Outre les infractions à la loi, ont aussi été signalés des comportements qui en France sont qualifiés « d’outrage public à la pudeur ». En 2013 par exemple, un couple d’Estoniens avait été arrêté pour avoir été surpris en plein ébat amoureux dans un temple de la région de Gianyar. Il s’en était tiré en étant condamné par le banjar* à une amende de 2 000 dollars pour payer une cérémonie de purification. Le couple avait déclaré ne pas savoir qu’il était interdit de s’adonner à l’acte sexuel dans un temple à Bali. Pour éviter que de tels agissements se reproduisent, des responsables balinais avaient envisagé la pose de panneaux portant la mention « No sex ».
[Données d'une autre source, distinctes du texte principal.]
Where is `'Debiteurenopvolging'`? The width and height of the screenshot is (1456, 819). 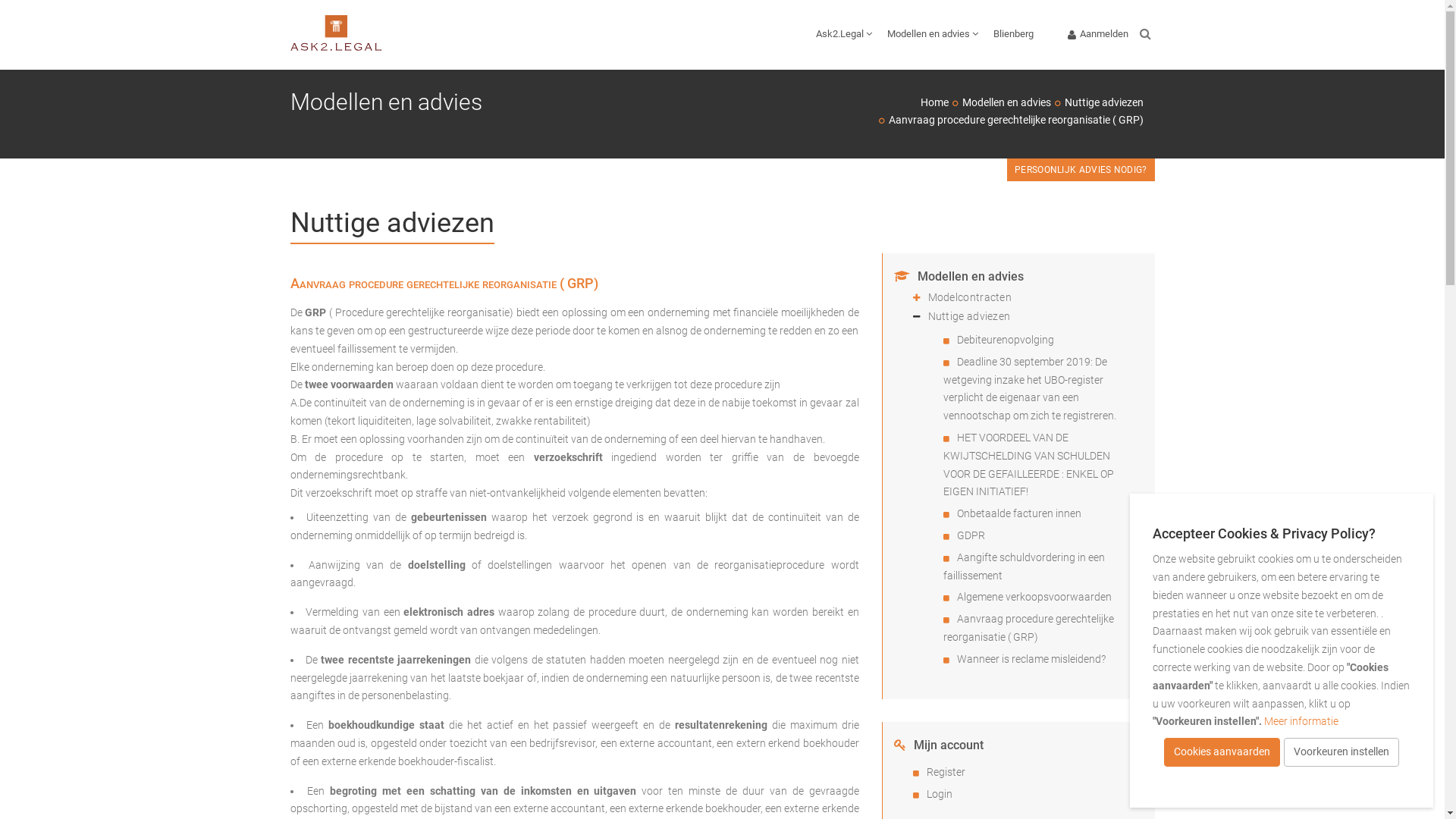
'Debiteurenopvolging' is located at coordinates (1005, 338).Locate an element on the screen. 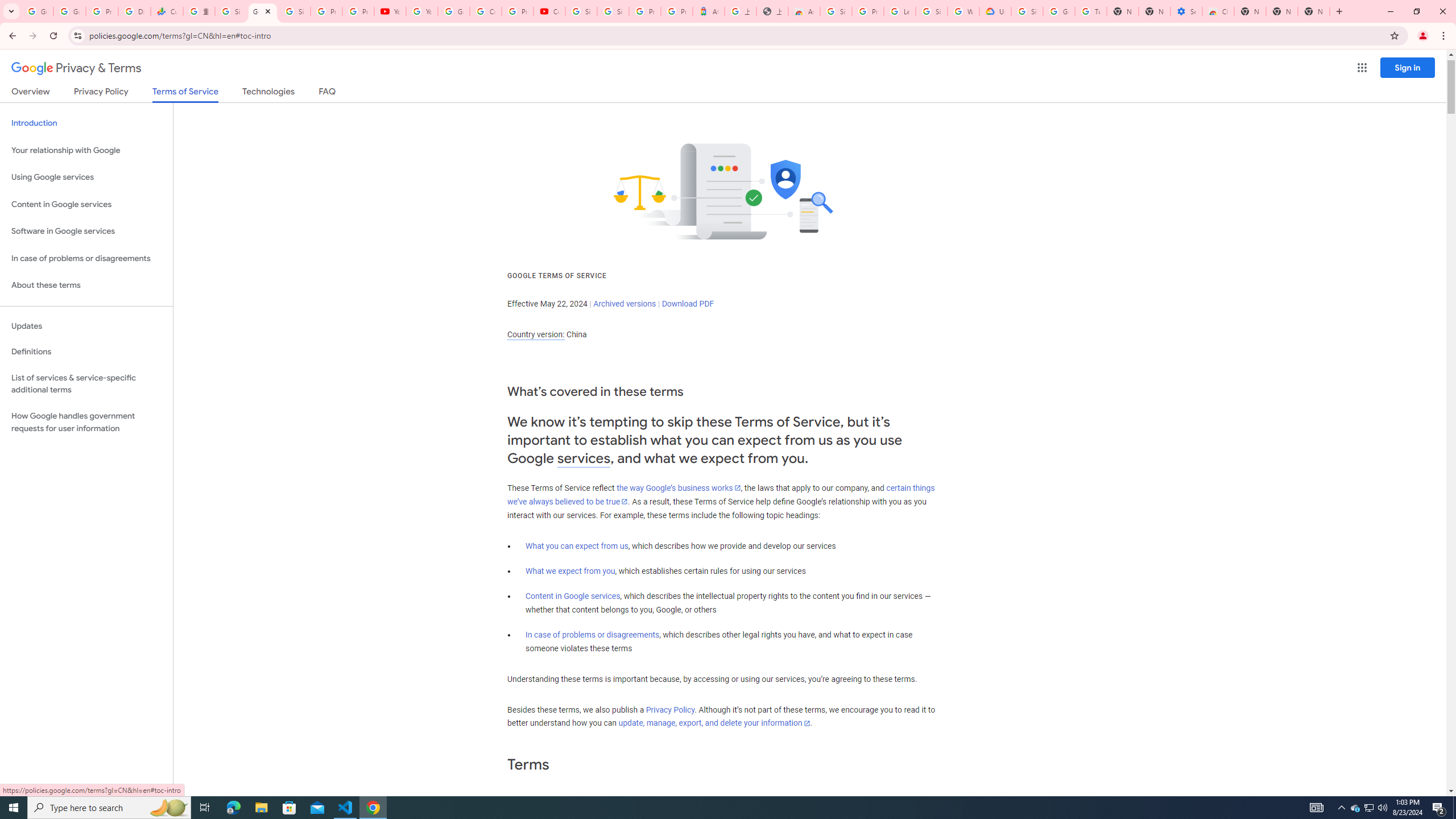 The width and height of the screenshot is (1456, 819). 'Your relationship with Google' is located at coordinates (86, 150).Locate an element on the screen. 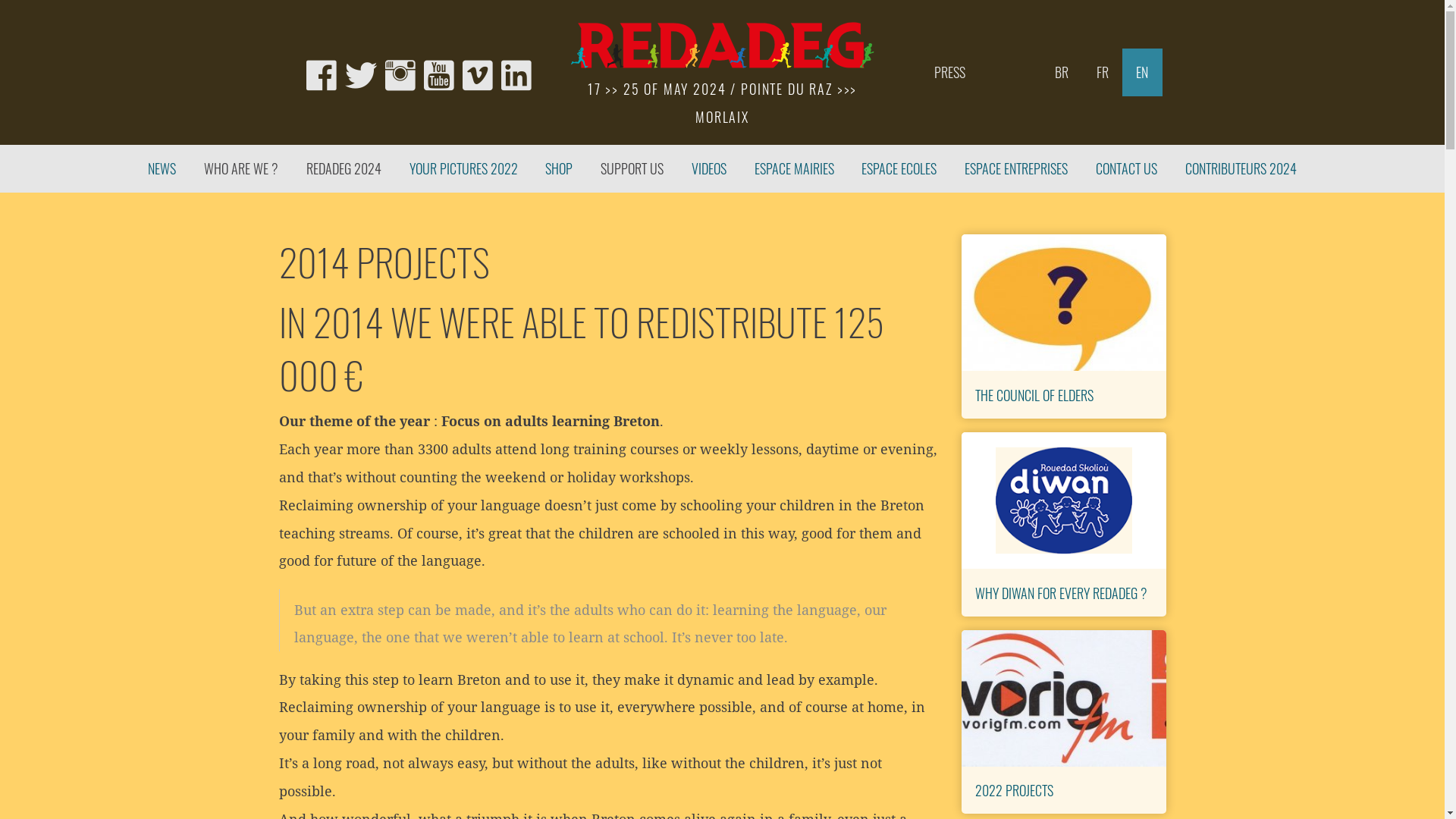  'VIDEOS' is located at coordinates (676, 168).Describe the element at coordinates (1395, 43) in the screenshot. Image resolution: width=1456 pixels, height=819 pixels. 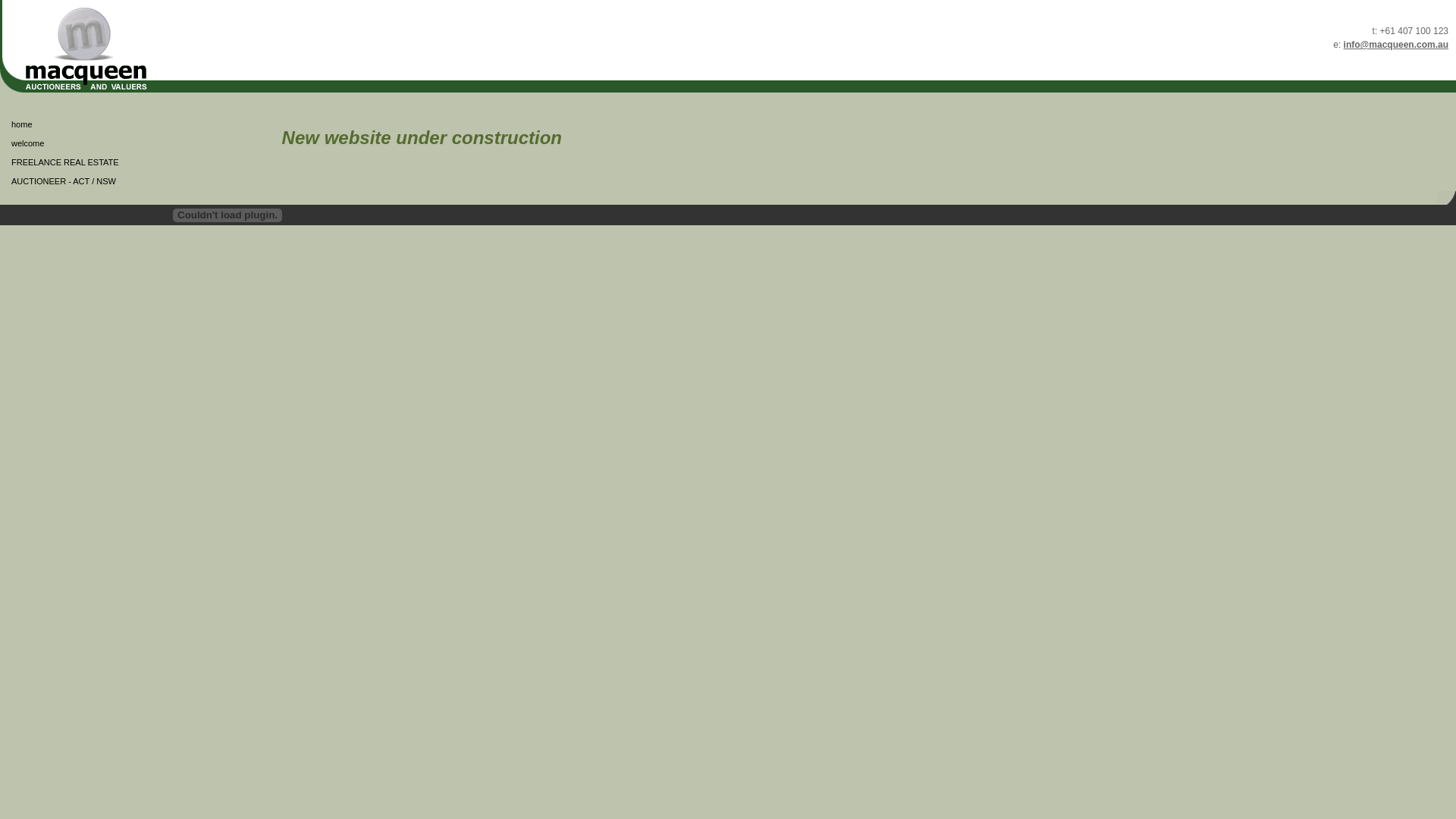
I see `'info@macqueen.com.au'` at that location.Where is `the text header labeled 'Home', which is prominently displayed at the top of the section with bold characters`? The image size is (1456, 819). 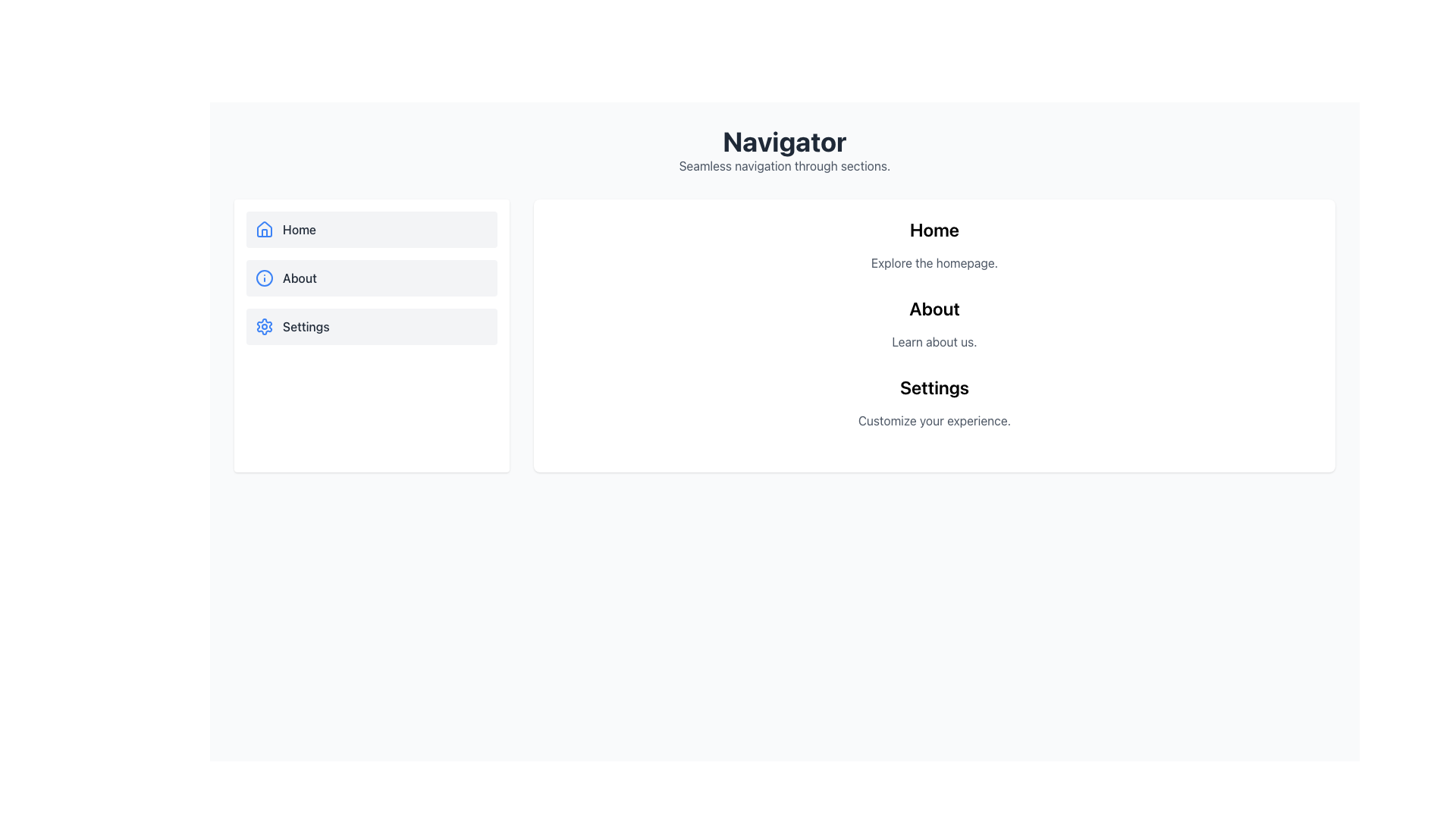
the text header labeled 'Home', which is prominently displayed at the top of the section with bold characters is located at coordinates (934, 230).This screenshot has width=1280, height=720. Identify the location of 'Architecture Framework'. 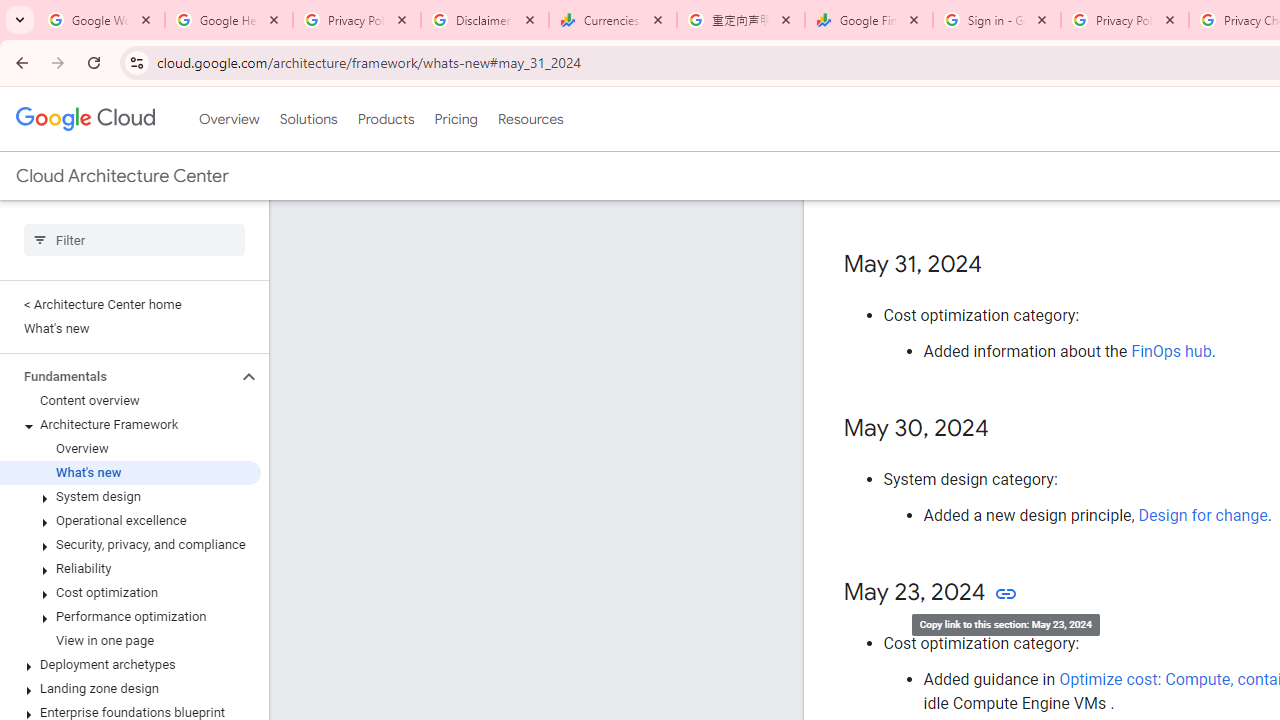
(129, 424).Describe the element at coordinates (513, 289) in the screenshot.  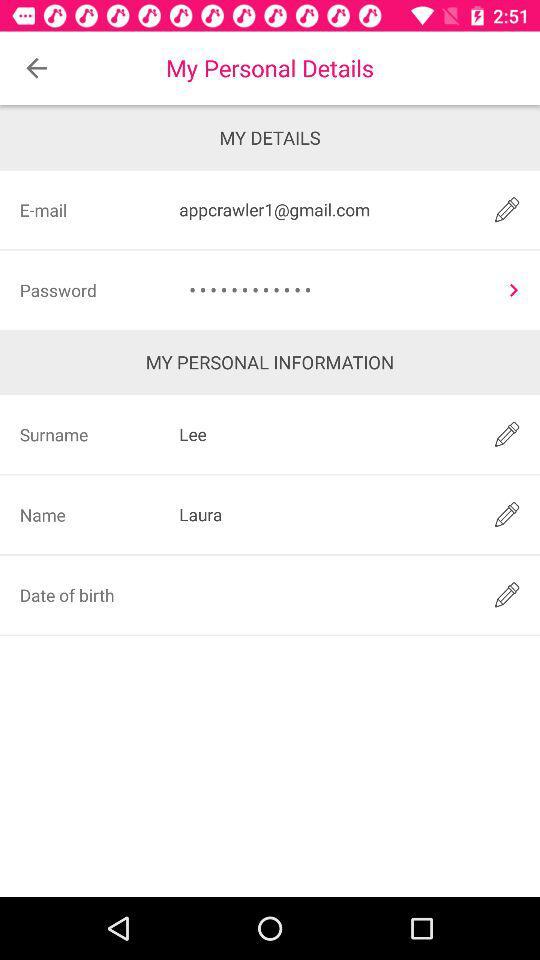
I see `show passsword` at that location.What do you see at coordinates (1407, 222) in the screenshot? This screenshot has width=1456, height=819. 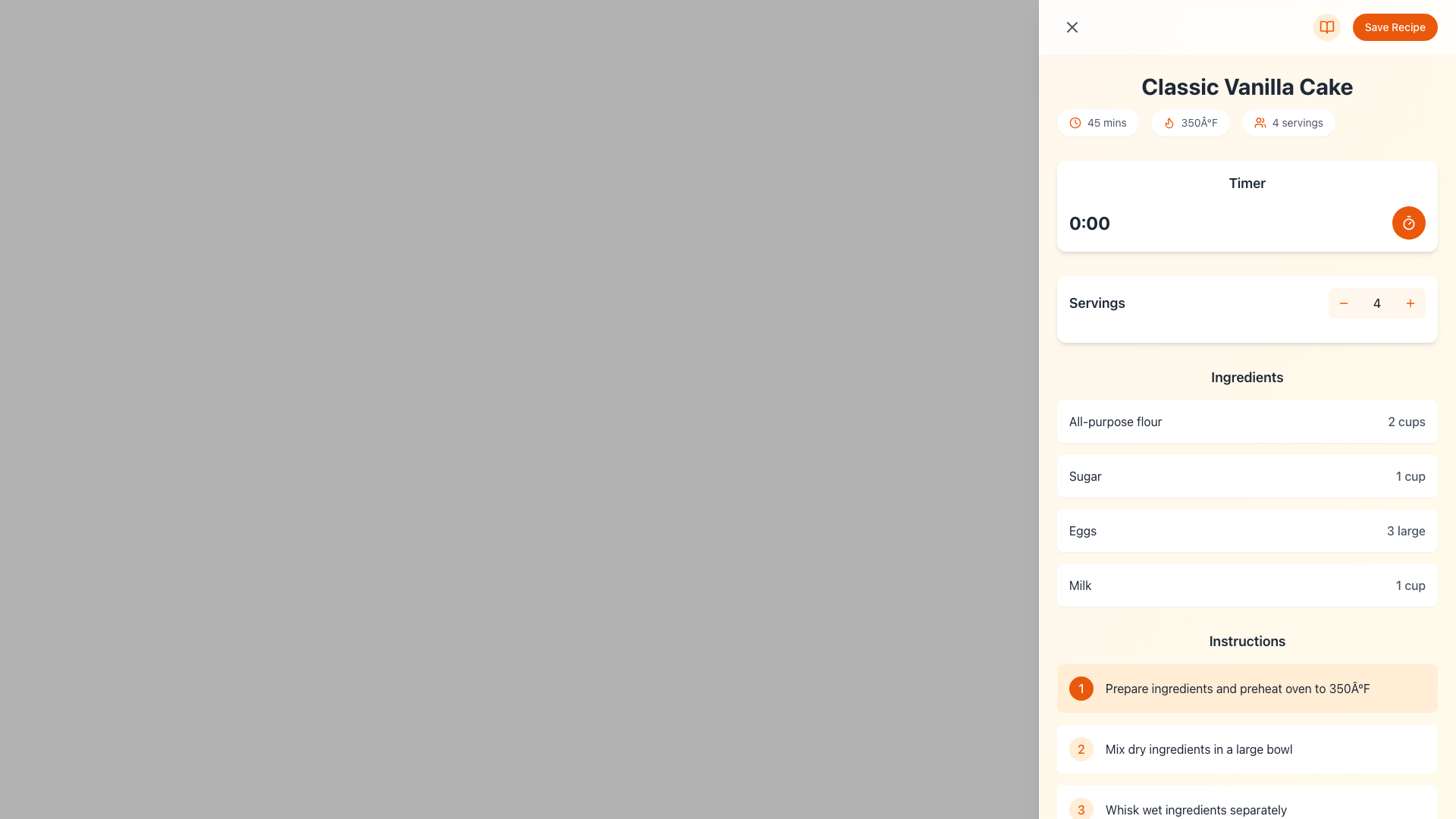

On peut se demander s’il est autorisé de s’adonner à des ébats sexuels dans les églises d’Estonie, même si aujourd’hui, 29 % seulement des citoyens de ce pays déclarent adhérer à une religion. En France, l’article 330 de l’ancien code pénal de 1810 stipulait : « Toute personne qui aura commis un outrage public à la pudeur sera punie d’un emprisonnement de trois mois à deux ans, et d’une amende de 500 francs à 15 000 francs. » L’article 222-32 du nouveau code pénal de 1994 déclare désormais : « L’exhibition sexuelle imposée à la vue d’autrui dans un lieu accessible aux regards du public est punie d’un an d’emprisonnement et de 15 000 euros d’amende. » On peut aussi se demander ce qui a pu faire penser au couple estonien qu’il n’était pas interdit de forniquer dans un temple à Bali.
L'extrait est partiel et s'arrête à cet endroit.